**What the task requires:** Please repeat every line below exactly, from the first to the last.

Stored records:
┌──

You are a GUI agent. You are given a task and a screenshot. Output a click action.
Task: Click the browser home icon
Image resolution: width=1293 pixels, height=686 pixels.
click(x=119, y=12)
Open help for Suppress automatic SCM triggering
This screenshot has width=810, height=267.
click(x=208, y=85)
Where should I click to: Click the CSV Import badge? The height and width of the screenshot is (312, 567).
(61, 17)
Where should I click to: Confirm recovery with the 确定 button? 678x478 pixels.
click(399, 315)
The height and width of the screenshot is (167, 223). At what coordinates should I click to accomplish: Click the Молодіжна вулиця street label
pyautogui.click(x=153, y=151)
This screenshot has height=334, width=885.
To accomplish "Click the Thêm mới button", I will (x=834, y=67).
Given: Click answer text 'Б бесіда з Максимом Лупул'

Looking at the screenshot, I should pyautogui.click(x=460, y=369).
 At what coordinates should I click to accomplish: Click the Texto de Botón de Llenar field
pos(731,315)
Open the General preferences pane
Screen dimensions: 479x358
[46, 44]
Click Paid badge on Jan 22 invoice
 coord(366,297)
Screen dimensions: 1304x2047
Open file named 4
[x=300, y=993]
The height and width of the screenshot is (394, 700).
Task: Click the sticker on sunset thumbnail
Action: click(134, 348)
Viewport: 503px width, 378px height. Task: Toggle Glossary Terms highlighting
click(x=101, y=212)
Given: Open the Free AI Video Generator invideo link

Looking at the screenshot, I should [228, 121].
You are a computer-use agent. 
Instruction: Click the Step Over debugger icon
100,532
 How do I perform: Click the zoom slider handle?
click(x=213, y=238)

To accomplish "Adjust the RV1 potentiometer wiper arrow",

└──

**Exercise answer:**
You are a GUI agent. You are given a task and a screenshot. Output a click action.
Task: Click the browser home icon
Image resolution: width=1293 pixels, height=686 pixels.
click(x=119, y=12)
Open help for Suppress automatic SCM triggering
This screenshot has width=810, height=267.
click(x=208, y=85)
Where should I click to: Click the CSV Import badge? The height and width of the screenshot is (312, 567).
(61, 17)
Where should I click to: Confirm recovery with the 确定 button? 678x478 pixels.
click(399, 315)
The height and width of the screenshot is (167, 223). At what coordinates should I click to accomplish: Click the Молодіжна вулиця street label
pyautogui.click(x=153, y=151)
This screenshot has height=334, width=885.
To accomplish "Click the Thêm mới button", I will (x=834, y=67).
Given: Click answer text 'Б бесіда з Максимом Лупул'

Looking at the screenshot, I should pyautogui.click(x=460, y=369).
 At what coordinates should I click to accomplish: Click the Texto de Botón de Llenar field
pos(731,315)
Open the General preferences pane
Screen dimensions: 479x358
[46, 44]
Click Paid badge on Jan 22 invoice
 coord(366,297)
Screen dimensions: 1304x2047
Open file named 4
[x=300, y=993]
The height and width of the screenshot is (394, 700).
Task: Click the sticker on sunset thumbnail
Action: click(134, 348)
Viewport: 503px width, 378px height. Task: Toggle Glossary Terms highlighting
click(x=101, y=212)
Given: Open the Free AI Video Generator invideo link

Looking at the screenshot, I should [228, 121].
You are a computer-use agent. 
Instruction: Click the Step Over debugger icon
100,532
 How do I perform: Click the zoom slider handle?
click(x=213, y=238)

To accomplish "Adjust the RV1 potentiometer wiper arrow",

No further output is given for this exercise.